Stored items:
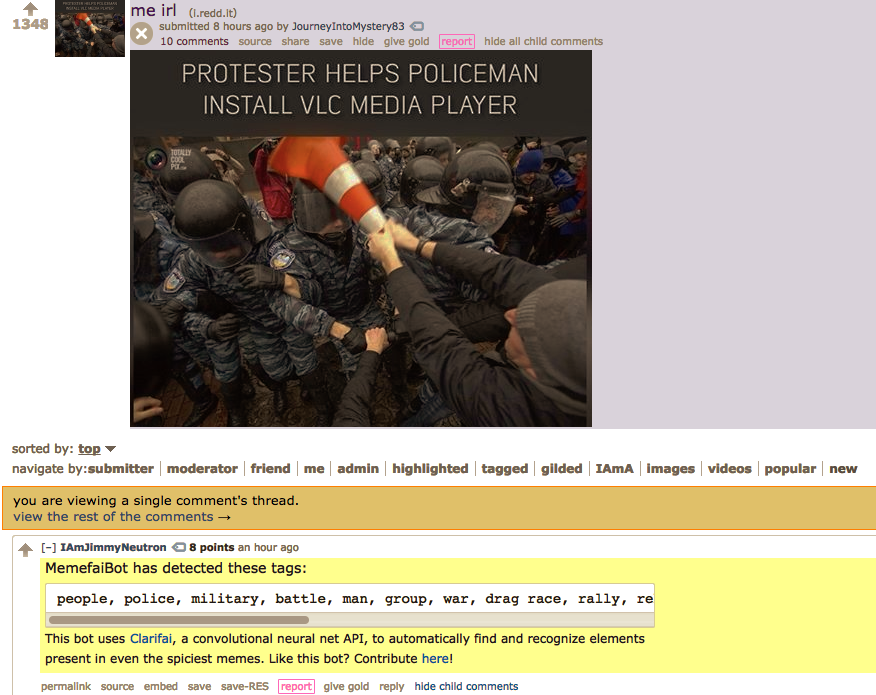Navigate by images
The image size is (876, 695).
670,469
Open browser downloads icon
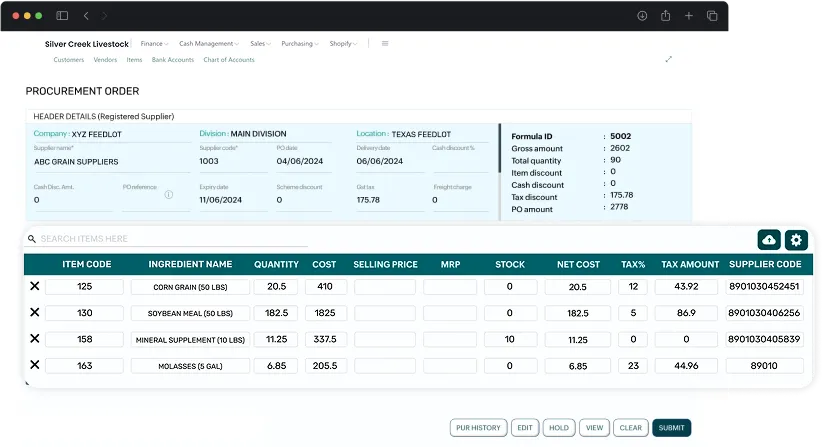This screenshot has height=447, width=825. 641,16
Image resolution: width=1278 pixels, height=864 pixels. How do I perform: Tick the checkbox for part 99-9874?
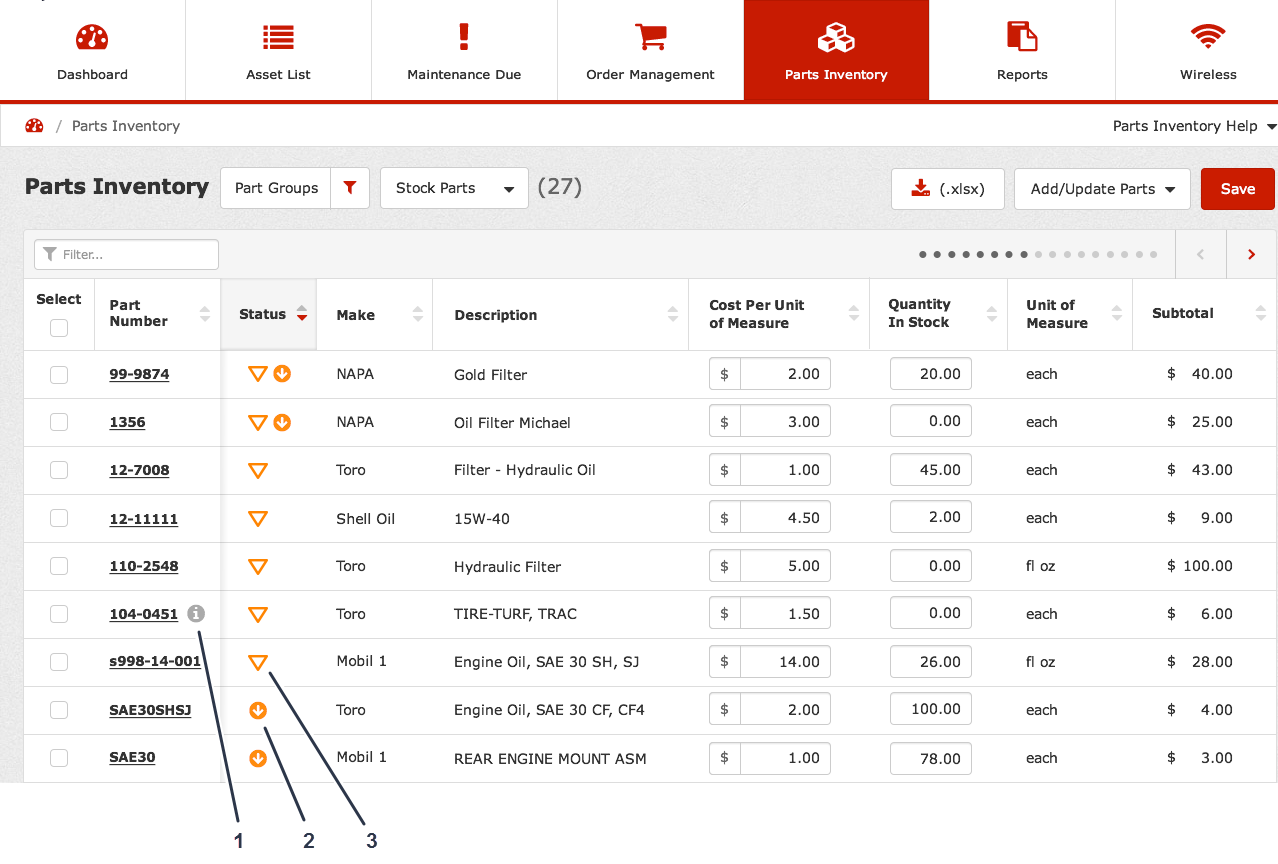59,374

## Problem
Here the lines from the one with "Open browser downloads icon" through the last line of the data above need to be repeated exactly, both included, and any picture omitted.

## The completed task
Open browser downloads icon
This screenshot has height=447, width=825. 641,16
Image resolution: width=1278 pixels, height=864 pixels. How do I perform: Tick the checkbox for part 99-9874?
59,374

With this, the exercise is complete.